【第722回】 六根で魂が花咲く

魂の研究、魂の挑戦に入っている。何とか少しでも前進したいものであるが、魂を捉えるのは容易ではない。魂とはどういうものなのか、魂を会得するためにはどうすればいいのかなどまだまだ暗中模索している。今回もその挑戦である。藁をも掴むという気持ちである。

これまで同様、合気道にとって大事な事及びその解決法は大先生が教えられていると信じているので、大先生のお教えから学ぶ。
先ず、大先生はその為にも、真の合気の道が成立しなければならないと、「霊は肉体を育てあげねばなりません。体はまた精神に従って、すべて精神によって動き、精神にまかせてゆかねばなりません。精神を守るだけの肉体となってはじめて道が成立するのです。」(武産合気 P47)と言われている。
これはこれまでまとめた、魄の体が土台になり、その上・表に精神の魂を出し、この魂の精神で技と体をつかうということである。また、この魄の土台となる体は、魂の精神を十分に働かせ、守るものに鍛えなければならないということである。これは片手取り、諸手取、坐技などでの呼吸法で分かり易いと書いてきた。

これが出来るようになると、真の合気の道に入ることになる。物質科学の世界から精神科学の世界、顕界から幽界の修行に入るわけである。
そこで大先生は、「この世界に接する六根の働きを常に浄め磨いておかねばなりません。ここに魂の花は開き、魂の実はむすぶのです。
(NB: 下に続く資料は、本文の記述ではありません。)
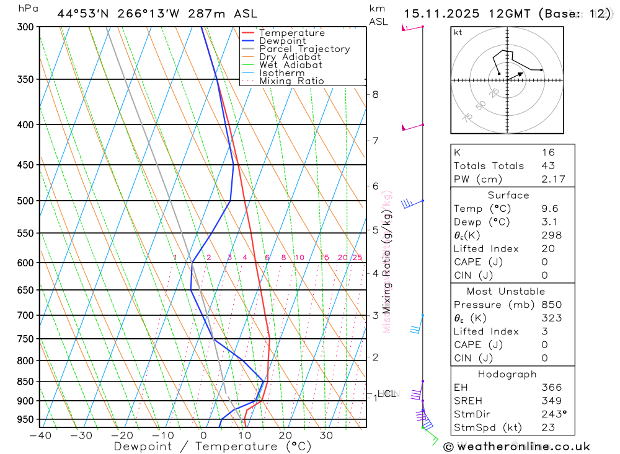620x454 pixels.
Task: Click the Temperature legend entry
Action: point(291,33)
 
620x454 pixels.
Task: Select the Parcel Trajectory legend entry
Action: point(304,49)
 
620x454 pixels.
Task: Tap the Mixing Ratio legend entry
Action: point(291,81)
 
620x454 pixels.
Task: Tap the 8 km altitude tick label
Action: point(375,94)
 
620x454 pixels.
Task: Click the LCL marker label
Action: point(386,393)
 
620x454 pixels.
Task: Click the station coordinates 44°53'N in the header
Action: point(82,14)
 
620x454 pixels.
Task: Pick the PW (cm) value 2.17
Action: point(552,179)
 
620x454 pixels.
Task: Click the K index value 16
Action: point(548,152)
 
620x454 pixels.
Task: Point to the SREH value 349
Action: point(551,401)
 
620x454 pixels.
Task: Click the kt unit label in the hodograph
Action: point(458,32)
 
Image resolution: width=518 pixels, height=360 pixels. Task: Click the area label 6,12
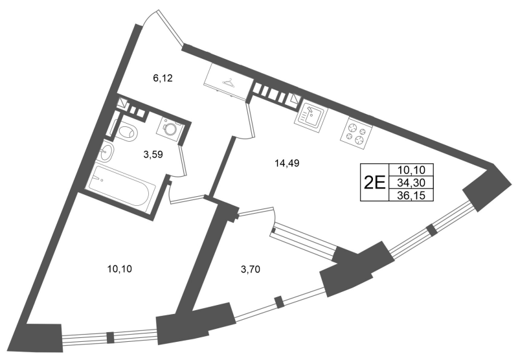point(163,78)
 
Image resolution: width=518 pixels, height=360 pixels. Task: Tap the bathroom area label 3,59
point(153,154)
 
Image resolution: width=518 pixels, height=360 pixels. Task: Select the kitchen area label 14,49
point(287,163)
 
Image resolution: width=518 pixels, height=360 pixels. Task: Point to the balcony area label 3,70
point(251,270)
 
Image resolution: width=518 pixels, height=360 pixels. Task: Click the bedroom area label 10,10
point(120,269)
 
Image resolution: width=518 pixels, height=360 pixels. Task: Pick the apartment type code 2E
point(375,182)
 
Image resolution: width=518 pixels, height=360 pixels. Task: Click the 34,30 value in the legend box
point(411,183)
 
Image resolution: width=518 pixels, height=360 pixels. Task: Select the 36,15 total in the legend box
point(411,196)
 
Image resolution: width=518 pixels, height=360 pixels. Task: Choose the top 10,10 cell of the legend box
point(411,170)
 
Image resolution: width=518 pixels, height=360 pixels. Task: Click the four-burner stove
point(356,133)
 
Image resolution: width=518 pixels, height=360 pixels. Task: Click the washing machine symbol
point(170,127)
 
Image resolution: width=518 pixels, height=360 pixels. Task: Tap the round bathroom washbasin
point(106,152)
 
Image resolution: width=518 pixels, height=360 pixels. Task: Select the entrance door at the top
point(170,27)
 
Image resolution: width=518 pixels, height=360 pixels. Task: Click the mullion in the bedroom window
point(110,337)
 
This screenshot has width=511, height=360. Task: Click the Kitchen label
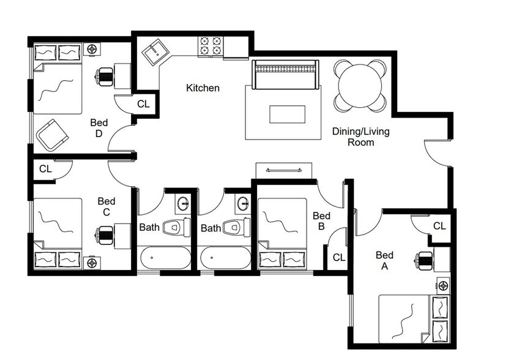click(x=203, y=88)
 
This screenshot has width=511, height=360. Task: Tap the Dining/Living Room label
click(x=360, y=137)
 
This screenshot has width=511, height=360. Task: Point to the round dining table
click(x=360, y=85)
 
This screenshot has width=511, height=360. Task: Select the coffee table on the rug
click(x=286, y=114)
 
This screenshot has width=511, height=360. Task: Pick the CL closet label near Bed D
click(x=143, y=104)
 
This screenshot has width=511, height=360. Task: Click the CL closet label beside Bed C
click(x=45, y=168)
そして顕幽神三界の花を開き実を結び・・」(武産合気 P.47)」と言われるのである。
先ずは、顕界の修行の時から、六根の働きがよくなるように浄め磨かなければならないし、またその後の幽界、神界に於いても引き続き、つまり常に浄め磨いていかなければならないということである。
そうすれば心が磨かれ、六根の働きが自在になり、そして魂の道に繋がっていくと、「心を磨いて、本当に六根の働きをば融通の変えやすいように、つまり魂の道を明らかにしておいたらよい」言われているのである。
更に、「そうすると六根は光となって、表にあらわれてくる。六根が光を放ってくるというと、やることがみな魂の比礼振りということになってくる。」(合気神髄 P.45)と言われているのである。

六根が光となって、表にあらわれ、そして六根が光を放ってくるようにすれば、魂の比礼振りになるということなのである。魂の比礼振りとは魂の花が咲くということだろう。魂の花が咲く、魂が現れて、働くためには六根を常に浄め磨いていかなければならないということだろう。